In a dataframe prior to this, I have hundreds of urls that I am iterating to get the same information out of all of them.
Right now, I'm trying to scrape this div class grid so that I can get the row name on one side and the result on the other. Then, it would be to convert it into a dataframe.
I've tried to do it by positions but I can't because the row names change between elements and they are not always the same.
I've tried something like this but it doesn't get me anywhere. It's the wrong approach
principalTable = soup.find_all('div', attrs = {'class': 'info-table info-table--right-space'})
areas = soup.find_all('span', attrs={'class': 'info-table__content info-table__content--regular'})
for i in areas:
listPrueba.append(i.text.strip())
results = soup.find_all('span', attrs={'class': 'info-table__content info-table__content--bold'})
for i in results:
listPrueba2.append(i.text.strip())
The web is this for example: "https://www.transfermarkt.com/ederson/profil/spieler/238223"

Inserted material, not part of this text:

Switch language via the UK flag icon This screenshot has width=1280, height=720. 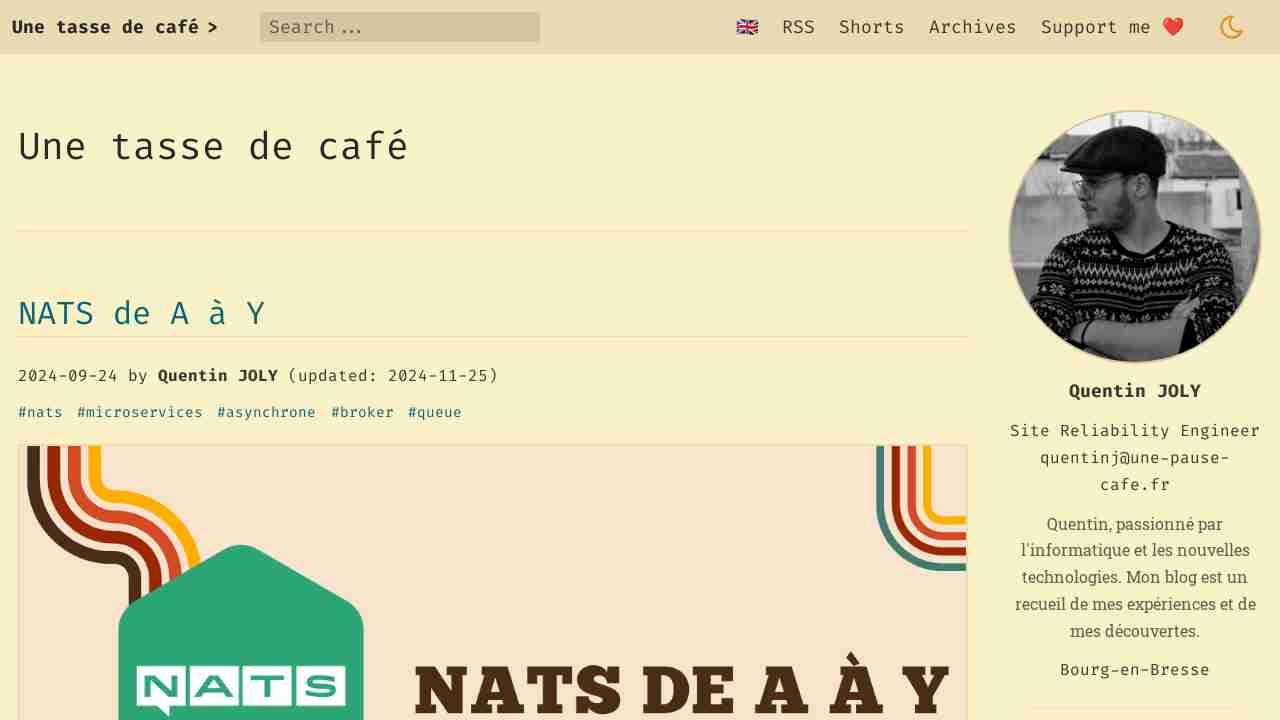(x=747, y=27)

And the HTML code is the following:
To get player's personal data into a Pandas dataframe you can use next example:
import requests
import pandas as pd
from bs4 import BeautifulSoup
url = "https://www.transfermarkt.com/ederson/profil/spieler/238223"
headers = {
"User-Agent": "Mozilla/5.0 (X11; Ubuntu; Linux x86_64; rv:102.0) Gecko/20100101 Firefox/102.0"
}
soup = BeautifulSoup(requests.get(url, headers=headers).content, "html.parser")
data = iter(soup.select(".spielerdatenundfakten .info-table__content"))
all_data = []
for a, b in zip(data, data):
all_data.append(
[a.get_text(strip=True), b.get_text(strip=True, separator=" ")]
)
df = pd.DataFrame(all_data, columns=["Key", "Value"])
print(df.to_markdown(index=False))
Prints:
Key | Value |
---|---|
Full name: | Ederson Santana de Moraes |
Date of birth: | Aug 17, 1993 |
Place of birth: | Osasco (SP) |
Age: | 28 |
Height: | 1,88 m |
Citizenship: | Brazil Portugal |
Position: | Goalkeeper |
Foot: | left |
Player agent: | Gestifute |
Current club: | Manchester City |
Joined: | Jul 1, 2017 |
Contract expires: | Jun 30, 2026 |
Date of last contract extension: | Sep 1, 2021 |
Outfitter: | Puma |
Social-Media: |